◆ Goal of the exercise
Your answer should be the lines below from the one with "[Super Lawyers on Facebook" to the one with "Flavia Campbell (169, 1059)", both included, given again exactly and with nothing added.

##### Record extracts

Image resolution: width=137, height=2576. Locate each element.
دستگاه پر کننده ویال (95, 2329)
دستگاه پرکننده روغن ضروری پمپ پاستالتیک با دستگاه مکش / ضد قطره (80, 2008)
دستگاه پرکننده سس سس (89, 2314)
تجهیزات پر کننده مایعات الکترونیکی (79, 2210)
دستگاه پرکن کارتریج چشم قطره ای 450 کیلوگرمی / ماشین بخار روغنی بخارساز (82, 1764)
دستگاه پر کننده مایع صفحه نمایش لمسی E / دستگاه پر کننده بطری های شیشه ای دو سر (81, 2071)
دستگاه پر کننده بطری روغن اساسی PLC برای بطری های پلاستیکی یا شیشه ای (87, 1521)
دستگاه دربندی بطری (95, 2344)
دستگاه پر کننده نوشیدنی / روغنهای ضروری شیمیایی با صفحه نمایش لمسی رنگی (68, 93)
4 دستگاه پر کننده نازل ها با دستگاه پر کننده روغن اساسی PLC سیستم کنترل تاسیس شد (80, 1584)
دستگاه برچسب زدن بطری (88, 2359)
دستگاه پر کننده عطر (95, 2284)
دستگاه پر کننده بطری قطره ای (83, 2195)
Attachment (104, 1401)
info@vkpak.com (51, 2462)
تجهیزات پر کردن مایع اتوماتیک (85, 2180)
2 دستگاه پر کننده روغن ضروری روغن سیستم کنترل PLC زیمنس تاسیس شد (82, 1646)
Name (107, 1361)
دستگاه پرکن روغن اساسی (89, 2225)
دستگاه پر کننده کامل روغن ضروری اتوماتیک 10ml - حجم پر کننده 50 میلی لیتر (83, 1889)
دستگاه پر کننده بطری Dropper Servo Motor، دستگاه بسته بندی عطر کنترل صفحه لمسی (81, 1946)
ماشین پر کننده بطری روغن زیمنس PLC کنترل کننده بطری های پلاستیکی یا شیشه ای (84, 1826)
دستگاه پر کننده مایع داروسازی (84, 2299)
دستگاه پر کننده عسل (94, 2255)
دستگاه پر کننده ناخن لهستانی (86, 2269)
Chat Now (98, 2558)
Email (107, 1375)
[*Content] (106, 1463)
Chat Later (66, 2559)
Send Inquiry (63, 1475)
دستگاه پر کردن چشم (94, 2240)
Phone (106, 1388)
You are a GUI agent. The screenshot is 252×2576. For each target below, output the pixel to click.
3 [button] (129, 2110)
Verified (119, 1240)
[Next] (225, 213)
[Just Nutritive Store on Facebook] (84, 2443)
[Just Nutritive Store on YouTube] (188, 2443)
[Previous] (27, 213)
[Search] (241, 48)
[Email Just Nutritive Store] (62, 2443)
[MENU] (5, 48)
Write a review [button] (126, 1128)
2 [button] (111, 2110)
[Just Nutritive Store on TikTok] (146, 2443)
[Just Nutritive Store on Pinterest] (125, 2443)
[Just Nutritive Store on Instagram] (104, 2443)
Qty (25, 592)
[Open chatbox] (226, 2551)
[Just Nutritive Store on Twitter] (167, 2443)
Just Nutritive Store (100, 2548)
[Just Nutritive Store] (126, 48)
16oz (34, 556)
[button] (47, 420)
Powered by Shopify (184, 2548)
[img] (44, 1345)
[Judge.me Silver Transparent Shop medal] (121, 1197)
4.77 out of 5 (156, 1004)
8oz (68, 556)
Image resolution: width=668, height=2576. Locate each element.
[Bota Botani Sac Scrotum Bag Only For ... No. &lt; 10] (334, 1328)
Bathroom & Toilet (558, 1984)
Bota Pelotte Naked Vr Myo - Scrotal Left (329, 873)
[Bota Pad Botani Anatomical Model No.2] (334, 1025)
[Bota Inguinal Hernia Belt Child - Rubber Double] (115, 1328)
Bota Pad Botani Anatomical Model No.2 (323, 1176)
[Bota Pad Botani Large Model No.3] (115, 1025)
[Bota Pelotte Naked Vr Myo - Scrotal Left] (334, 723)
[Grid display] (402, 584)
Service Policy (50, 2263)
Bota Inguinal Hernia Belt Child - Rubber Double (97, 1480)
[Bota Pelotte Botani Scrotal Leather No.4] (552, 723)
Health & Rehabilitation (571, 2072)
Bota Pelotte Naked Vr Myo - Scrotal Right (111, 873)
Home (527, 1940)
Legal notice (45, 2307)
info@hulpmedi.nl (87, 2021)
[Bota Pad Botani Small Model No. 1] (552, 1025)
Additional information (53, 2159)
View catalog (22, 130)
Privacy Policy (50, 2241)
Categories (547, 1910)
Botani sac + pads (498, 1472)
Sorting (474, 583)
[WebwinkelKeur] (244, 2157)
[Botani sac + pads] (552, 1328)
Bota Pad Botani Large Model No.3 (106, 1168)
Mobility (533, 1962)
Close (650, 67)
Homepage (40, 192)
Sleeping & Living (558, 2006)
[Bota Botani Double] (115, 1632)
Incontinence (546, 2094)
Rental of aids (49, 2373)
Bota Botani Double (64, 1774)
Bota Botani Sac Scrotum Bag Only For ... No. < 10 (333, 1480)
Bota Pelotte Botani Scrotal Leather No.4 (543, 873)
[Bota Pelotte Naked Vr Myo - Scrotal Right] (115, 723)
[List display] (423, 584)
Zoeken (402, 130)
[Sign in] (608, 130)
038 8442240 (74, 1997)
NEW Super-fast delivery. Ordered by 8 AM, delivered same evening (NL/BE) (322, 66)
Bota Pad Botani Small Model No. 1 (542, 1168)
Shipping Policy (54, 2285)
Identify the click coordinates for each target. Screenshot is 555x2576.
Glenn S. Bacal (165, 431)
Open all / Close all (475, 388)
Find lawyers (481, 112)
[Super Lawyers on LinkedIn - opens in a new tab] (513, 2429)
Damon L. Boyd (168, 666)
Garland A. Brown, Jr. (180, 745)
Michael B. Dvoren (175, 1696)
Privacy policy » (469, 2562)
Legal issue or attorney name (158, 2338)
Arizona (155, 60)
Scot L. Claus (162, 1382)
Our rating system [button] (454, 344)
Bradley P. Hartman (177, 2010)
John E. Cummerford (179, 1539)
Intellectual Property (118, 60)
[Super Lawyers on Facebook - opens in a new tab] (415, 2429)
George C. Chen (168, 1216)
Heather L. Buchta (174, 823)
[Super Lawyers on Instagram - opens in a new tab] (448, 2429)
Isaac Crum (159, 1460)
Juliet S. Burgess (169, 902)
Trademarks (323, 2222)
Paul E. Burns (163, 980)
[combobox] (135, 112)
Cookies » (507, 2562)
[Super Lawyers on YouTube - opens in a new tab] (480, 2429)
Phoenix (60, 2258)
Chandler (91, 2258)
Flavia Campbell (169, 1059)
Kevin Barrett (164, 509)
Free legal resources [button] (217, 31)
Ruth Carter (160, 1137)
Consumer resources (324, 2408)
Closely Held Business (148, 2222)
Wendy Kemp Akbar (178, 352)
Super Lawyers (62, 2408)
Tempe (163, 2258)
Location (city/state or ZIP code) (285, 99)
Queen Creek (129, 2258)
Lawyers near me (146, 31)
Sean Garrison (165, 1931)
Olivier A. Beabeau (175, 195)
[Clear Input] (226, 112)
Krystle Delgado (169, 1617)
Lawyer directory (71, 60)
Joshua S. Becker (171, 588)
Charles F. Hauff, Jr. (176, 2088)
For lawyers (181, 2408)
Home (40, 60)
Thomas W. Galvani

##########

◆ Reply
[Super Lawyers on Facebook - opens in a new tab] (415, 2429)
George C. Chen (168, 1216)
Heather L. Buchta (174, 823)
[Super Lawyers on Instagram - opens in a new tab] (448, 2429)
Isaac Crum (159, 1460)
Juliet S. Burgess (169, 902)
Trademarks (323, 2222)
Paul E. Burns (163, 980)
[combobox] (135, 112)
Cookies » (507, 2562)
[Super Lawyers on YouTube - opens in a new tab] (480, 2429)
Phoenix (60, 2258)
Chandler (91, 2258)
Flavia Campbell (169, 1059)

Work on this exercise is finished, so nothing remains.